What you need to do:
Each entry must be returned exactly. None may be omitted.

Records supplied:
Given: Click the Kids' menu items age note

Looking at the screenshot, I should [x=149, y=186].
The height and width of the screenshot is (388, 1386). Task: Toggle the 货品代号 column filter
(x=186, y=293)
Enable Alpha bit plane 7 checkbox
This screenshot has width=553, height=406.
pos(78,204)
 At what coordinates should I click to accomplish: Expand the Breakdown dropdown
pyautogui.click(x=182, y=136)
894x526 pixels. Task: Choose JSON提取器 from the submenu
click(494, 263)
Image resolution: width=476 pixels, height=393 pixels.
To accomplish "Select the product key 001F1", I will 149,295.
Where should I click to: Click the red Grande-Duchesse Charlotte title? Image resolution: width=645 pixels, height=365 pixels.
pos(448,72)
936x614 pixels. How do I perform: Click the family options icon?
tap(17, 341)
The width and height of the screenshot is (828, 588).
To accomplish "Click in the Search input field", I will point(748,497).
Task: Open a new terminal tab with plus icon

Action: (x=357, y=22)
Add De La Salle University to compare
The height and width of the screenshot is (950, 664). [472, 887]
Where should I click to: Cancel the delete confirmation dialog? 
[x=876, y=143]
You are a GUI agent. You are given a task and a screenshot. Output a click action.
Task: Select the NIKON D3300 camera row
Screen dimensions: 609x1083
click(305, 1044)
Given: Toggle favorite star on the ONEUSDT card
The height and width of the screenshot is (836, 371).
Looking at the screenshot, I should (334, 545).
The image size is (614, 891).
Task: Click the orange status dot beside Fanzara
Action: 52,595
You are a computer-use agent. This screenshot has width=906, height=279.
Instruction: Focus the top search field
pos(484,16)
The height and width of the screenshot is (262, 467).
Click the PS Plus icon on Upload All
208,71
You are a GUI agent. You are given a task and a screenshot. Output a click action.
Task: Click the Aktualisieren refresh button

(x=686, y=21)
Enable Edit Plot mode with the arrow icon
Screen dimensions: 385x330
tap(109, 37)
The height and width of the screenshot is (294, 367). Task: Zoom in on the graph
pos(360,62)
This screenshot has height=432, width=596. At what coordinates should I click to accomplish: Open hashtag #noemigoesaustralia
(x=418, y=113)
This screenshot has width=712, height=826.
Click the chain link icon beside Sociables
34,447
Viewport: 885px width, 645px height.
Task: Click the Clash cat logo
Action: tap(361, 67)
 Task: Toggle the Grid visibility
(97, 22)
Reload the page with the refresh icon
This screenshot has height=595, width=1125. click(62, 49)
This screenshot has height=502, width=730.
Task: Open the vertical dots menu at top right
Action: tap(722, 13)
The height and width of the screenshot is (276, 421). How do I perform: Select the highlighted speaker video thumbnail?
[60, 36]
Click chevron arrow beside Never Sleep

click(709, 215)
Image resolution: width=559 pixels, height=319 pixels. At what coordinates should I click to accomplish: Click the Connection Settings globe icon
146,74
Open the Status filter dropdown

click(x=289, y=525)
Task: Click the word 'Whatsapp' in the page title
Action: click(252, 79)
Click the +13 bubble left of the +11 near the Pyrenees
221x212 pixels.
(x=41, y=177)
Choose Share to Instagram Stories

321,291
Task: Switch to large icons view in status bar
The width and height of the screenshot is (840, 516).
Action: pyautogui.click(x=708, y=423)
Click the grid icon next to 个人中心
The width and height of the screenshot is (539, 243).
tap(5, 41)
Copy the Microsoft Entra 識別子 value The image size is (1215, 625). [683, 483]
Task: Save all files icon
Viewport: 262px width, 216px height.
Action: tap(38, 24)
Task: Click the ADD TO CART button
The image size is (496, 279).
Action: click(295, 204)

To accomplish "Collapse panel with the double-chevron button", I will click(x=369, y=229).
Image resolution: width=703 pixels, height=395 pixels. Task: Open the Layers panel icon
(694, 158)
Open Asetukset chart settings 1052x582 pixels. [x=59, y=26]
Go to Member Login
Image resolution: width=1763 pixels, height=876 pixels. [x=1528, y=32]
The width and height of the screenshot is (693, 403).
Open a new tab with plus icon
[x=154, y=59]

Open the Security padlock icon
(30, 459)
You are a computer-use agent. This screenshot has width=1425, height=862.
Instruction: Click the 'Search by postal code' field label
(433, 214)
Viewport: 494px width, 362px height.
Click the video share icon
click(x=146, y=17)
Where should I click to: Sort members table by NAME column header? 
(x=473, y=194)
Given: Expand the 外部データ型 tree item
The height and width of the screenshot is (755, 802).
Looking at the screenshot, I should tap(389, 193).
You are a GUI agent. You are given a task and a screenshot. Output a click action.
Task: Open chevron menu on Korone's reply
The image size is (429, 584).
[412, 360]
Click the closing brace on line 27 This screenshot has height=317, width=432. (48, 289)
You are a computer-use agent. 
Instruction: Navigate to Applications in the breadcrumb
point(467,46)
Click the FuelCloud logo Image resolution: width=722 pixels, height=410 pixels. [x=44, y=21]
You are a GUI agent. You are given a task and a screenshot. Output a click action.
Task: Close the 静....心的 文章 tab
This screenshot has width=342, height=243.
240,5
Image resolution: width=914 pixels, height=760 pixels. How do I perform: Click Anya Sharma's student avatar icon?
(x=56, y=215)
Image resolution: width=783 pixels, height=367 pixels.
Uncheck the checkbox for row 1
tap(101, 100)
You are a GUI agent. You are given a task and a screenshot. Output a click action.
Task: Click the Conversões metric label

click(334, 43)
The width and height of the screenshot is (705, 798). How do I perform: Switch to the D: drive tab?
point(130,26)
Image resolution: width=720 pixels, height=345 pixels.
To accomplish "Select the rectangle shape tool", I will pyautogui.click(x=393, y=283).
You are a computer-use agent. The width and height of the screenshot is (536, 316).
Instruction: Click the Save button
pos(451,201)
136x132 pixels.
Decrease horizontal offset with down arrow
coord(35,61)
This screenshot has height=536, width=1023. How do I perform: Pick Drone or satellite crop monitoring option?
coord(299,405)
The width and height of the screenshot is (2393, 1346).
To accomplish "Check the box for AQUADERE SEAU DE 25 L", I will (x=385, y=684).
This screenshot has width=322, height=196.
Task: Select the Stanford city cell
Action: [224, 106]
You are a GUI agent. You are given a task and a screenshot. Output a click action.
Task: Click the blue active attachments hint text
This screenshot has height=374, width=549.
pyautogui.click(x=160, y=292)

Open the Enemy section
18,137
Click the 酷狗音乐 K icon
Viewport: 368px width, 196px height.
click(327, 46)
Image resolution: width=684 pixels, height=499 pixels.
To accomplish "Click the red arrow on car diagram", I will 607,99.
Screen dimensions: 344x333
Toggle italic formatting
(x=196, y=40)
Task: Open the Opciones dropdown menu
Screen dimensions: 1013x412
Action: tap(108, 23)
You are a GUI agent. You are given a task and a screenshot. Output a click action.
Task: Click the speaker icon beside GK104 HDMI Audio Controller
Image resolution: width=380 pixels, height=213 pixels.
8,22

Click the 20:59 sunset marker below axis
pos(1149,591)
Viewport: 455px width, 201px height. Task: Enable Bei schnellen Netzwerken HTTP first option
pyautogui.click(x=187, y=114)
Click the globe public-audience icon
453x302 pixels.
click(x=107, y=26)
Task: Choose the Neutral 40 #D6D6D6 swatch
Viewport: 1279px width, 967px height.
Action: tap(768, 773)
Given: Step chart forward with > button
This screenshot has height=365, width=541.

Written answer:
Given: Click the Kids' menu items age note

Looking at the screenshot, I should [x=149, y=186].
The height and width of the screenshot is (388, 1386). Task: Toggle the 货品代号 column filter
(x=186, y=293)
Enable Alpha bit plane 7 checkbox
This screenshot has width=553, height=406.
pos(78,204)
 At what coordinates should I click to accomplish: Expand the Breakdown dropdown
pyautogui.click(x=182, y=136)
894x526 pixels. Task: Choose JSON提取器 from the submenu
click(494, 263)
Image resolution: width=476 pixels, height=393 pixels.
To accomplish "Select the product key 001F1", I will 149,295.
Where should I click to: Click the red Grande-Duchesse Charlotte title? Image resolution: width=645 pixels, height=365 pixels.
pos(448,72)
936x614 pixels. How do I perform: Click the family options icon?
tap(17, 341)
The width and height of the screenshot is (828, 588).
To accomplish "Click in the Search input field", I will point(748,497).
Task: Open a new terminal tab with plus icon

Action: (x=357, y=22)
Add De La Salle University to compare
The height and width of the screenshot is (950, 664). [472, 887]
Where should I click to: Cancel the delete confirmation dialog? 
[x=876, y=143]
You are a GUI agent. You are given a task and a screenshot. Output a click action.
Task: Select the NIKON D3300 camera row
Screen dimensions: 609x1083
click(305, 1044)
Given: Toggle favorite star on the ONEUSDT card
The height and width of the screenshot is (836, 371).
Looking at the screenshot, I should (334, 545).
The image size is (614, 891).
Task: Click the orange status dot beside Fanzara
Action: 52,595
You are a computer-use agent. This screenshot has width=906, height=279.
Instruction: Focus the top search field
pos(484,16)
The height and width of the screenshot is (262, 467).
Click the PS Plus icon on Upload All
208,71
You are a GUI agent. You are given a task and a screenshot. Output a click action.
Task: Click the Aktualisieren refresh button

(x=686, y=21)
Enable Edit Plot mode with the arrow icon
Screen dimensions: 385x330
tap(109, 37)
The height and width of the screenshot is (294, 367). Task: Zoom in on the graph
pos(360,62)
This screenshot has height=432, width=596. At what coordinates should I click to accomplish: Open hashtag #noemigoesaustralia
(x=418, y=113)
This screenshot has width=712, height=826.
Click the chain link icon beside Sociables
34,447
Viewport: 885px width, 645px height.
Task: Click the Clash cat logo
Action: tap(361, 67)
 Task: Toggle the Grid visibility
(97, 22)
Reload the page with the refresh icon
This screenshot has height=595, width=1125. click(62, 49)
This screenshot has height=502, width=730.
Task: Open the vertical dots menu at top right
Action: tap(722, 13)
The height and width of the screenshot is (276, 421). How do I perform: Select the highlighted speaker video thumbnail?
[60, 36]
Click chevron arrow beside Never Sleep

click(709, 215)
Image resolution: width=559 pixels, height=319 pixels. At what coordinates should I click to accomplish: Click the Connection Settings globe icon
146,74
Open the Status filter dropdown

click(x=289, y=525)
Task: Click the word 'Whatsapp' in the page title
Action: click(252, 79)
Click the +13 bubble left of the +11 near the Pyrenees
221x212 pixels.
(x=41, y=177)
Choose Share to Instagram Stories

321,291
Task: Switch to large icons view in status bar
The width and height of the screenshot is (840, 516).
Action: pyautogui.click(x=708, y=423)
Click the grid icon next to 个人中心
The width and height of the screenshot is (539, 243).
tap(5, 41)
Copy the Microsoft Entra 識別子 value The image size is (1215, 625). [683, 483]
Task: Save all files icon
Viewport: 262px width, 216px height.
Action: tap(38, 24)
Task: Click the ADD TO CART button
The image size is (496, 279).
Action: click(295, 204)

To accomplish "Collapse panel with the double-chevron button", I will click(x=369, y=229).
Image resolution: width=703 pixels, height=395 pixels. Task: Open the Layers panel icon
(694, 158)
Open Asetukset chart settings 1052x582 pixels. [x=59, y=26]
Go to Member Login
Image resolution: width=1763 pixels, height=876 pixels. [x=1528, y=32]
The width and height of the screenshot is (693, 403).
Open a new tab with plus icon
[x=154, y=59]

Open the Security padlock icon
(30, 459)
You are a computer-use agent. This screenshot has width=1425, height=862.
Instruction: Click the 'Search by postal code' field label
(433, 214)
Viewport: 494px width, 362px height.
Click the video share icon
click(x=146, y=17)
Where should I click to: Sort members table by NAME column header? 
(x=473, y=194)
Given: Expand the 外部データ型 tree item
The height and width of the screenshot is (755, 802).
Looking at the screenshot, I should tap(389, 193).
You are a GUI agent. You are given a task and a screenshot. Output a click action.
Task: Open chevron menu on Korone's reply
The image size is (429, 584).
[412, 360]
Click the closing brace on line 27 This screenshot has height=317, width=432. (48, 289)
You are a computer-use agent. 
Instruction: Navigate to Applications in the breadcrumb
point(467,46)
Click the FuelCloud logo Image resolution: width=722 pixels, height=410 pixels. [x=44, y=21]
You are a GUI agent. You are given a task and a screenshot. Output a click action.
Task: Close the 静....心的 文章 tab
This screenshot has width=342, height=243.
240,5
Image resolution: width=914 pixels, height=760 pixels. How do I perform: Click Anya Sharma's student avatar icon?
(x=56, y=215)
Image resolution: width=783 pixels, height=367 pixels.
Uncheck the checkbox for row 1
tap(101, 100)
You are a GUI agent. You are given a task and a screenshot. Output a click action.
Task: Click the Conversões metric label

click(334, 43)
The width and height of the screenshot is (705, 798). How do I perform: Switch to the D: drive tab?
point(130,26)
Image resolution: width=720 pixels, height=345 pixels.
To accomplish "Select the rectangle shape tool", I will pyautogui.click(x=393, y=283).
You are a computer-use agent. The width and height of the screenshot is (536, 316).
Instruction: Click the Save button
pos(451,201)
136x132 pixels.
Decrease horizontal offset with down arrow
coord(35,61)
This screenshot has height=536, width=1023. How do I perform: Pick Drone or satellite crop monitoring option?
coord(299,405)
The width and height of the screenshot is (2393, 1346).
To accomplish "Check the box for AQUADERE SEAU DE 25 L", I will (x=385, y=684).
This screenshot has width=322, height=196.
Task: Select the Stanford city cell
Action: [224, 106]
You are a GUI agent. You are given a task and a screenshot. Output a click action.
Task: Click the blue active attachments hint text
This screenshot has height=374, width=549.
pyautogui.click(x=160, y=292)

Open the Enemy section
18,137
Click the 酷狗音乐 K icon
Viewport: 368px width, 196px height.
click(327, 46)
Image resolution: width=684 pixels, height=499 pixels.
To accomplish "Click the red arrow on car diagram", I will 607,99.
Screen dimensions: 344x333
Toggle italic formatting
(x=196, y=40)
Task: Open the Opciones dropdown menu
Screen dimensions: 1013x412
Action: tap(108, 23)
You are a GUI agent. You are given a task and a screenshot. Output a click action.
Task: Click the speaker icon beside GK104 HDMI Audio Controller
Image resolution: width=380 pixels, height=213 pixels.
8,22

Click the 20:59 sunset marker below axis
pos(1149,591)
Viewport: 455px width, 201px height. Task: Enable Bei schnellen Netzwerken HTTP first option
pyautogui.click(x=187, y=114)
Click the globe public-audience icon
453x302 pixels.
click(x=107, y=26)
Task: Choose the Neutral 40 #D6D6D6 swatch
Viewport: 1279px width, 967px height.
Action: tap(768, 773)
Given: Step chart forward with > button
This screenshot has height=365, width=541.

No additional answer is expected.